Black & White Cupcakes


cheesecake filling:
8 oz. cream cheese, softened
1/4 c. sugar
1/8 t. salt
1 egg white
1 T. sour cream
2 T. chocolate mini chips
cake batter:
3/4 c. all-purpose flour
1/2 c. plus 2 T. sugar
1/4 c. cocoa powder
3/4 t. baking soda
1/4 t. salt
1/2 c. plus 2 T. water
1/3 c. sour cream
4 T. (half a stick) unsalted butter, melted and cooled
1/2 t. vanilla extract


Adjust the oven rack to the lower-middle position and preheat oven to 400 degrees f. Line a standard muffin tin with cupcake liners, set aside.
In a medium bowl add the cream cheese, 1/4 c. sugar and 1/8 t. salt. Using an electric mixer, beat until combined. Add the egg white and 1 T. sour cream, beat until combined and creamy.
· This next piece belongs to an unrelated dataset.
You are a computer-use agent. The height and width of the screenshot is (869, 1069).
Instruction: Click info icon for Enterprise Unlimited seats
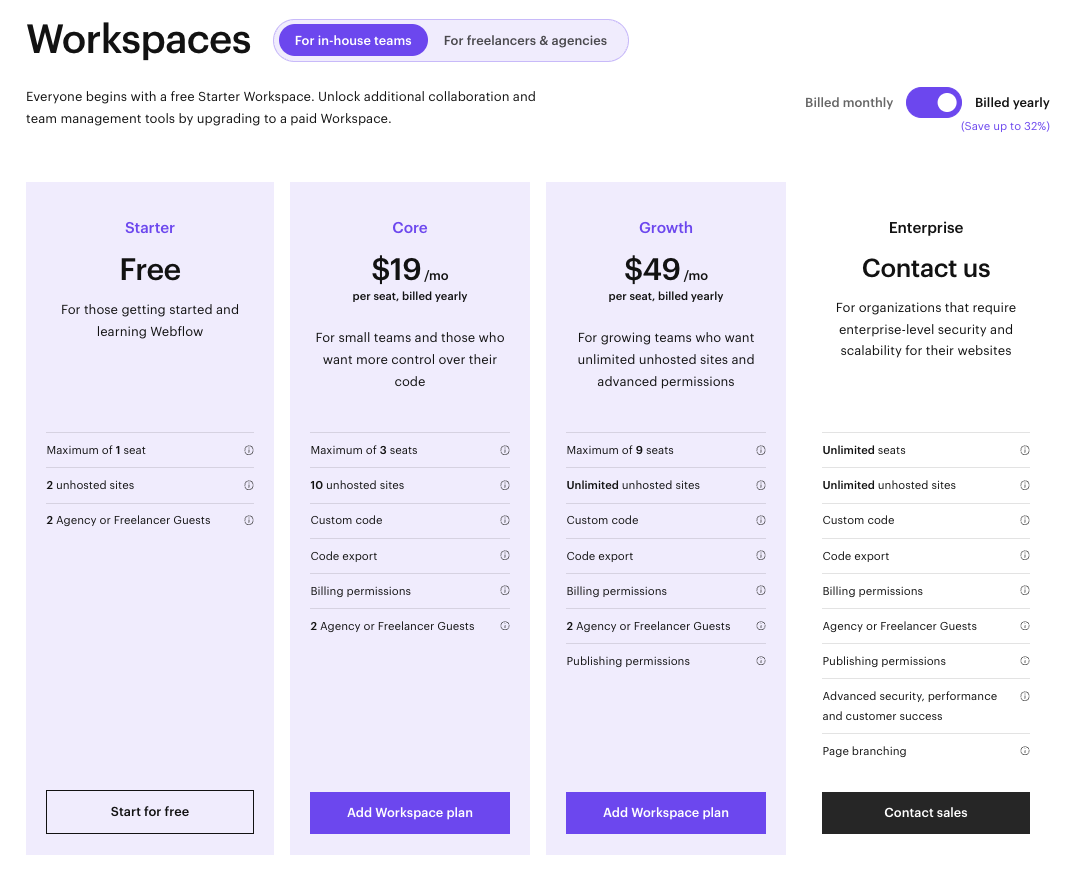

Stir in the chocolate chips. Set aside while preparing the cupcake batter.
In a large bowl combine flour, 1/2 c. plus 2 T. sugar, cocoa powder, baking soda and 1/4 t. salt. Whisk until combined. Make a well in the center of the mixture, add the water, 1/3 c. sour cream, melted butter and vanilla. Whisk until just combined. Divide the batter evenly between the muffin cups. Add a heaping tablespoon of the cheesecake batter right on top of the cake batter. Bake until the tops of the cupcakes just begin to crack, about 18-20 minutes. Let the cupcakes cool in the tin for 10 minutes before removing them to a wire rack to cool completely.


Chocolate cupcakes with a cheesecake center that's studded with chocolate mini chips.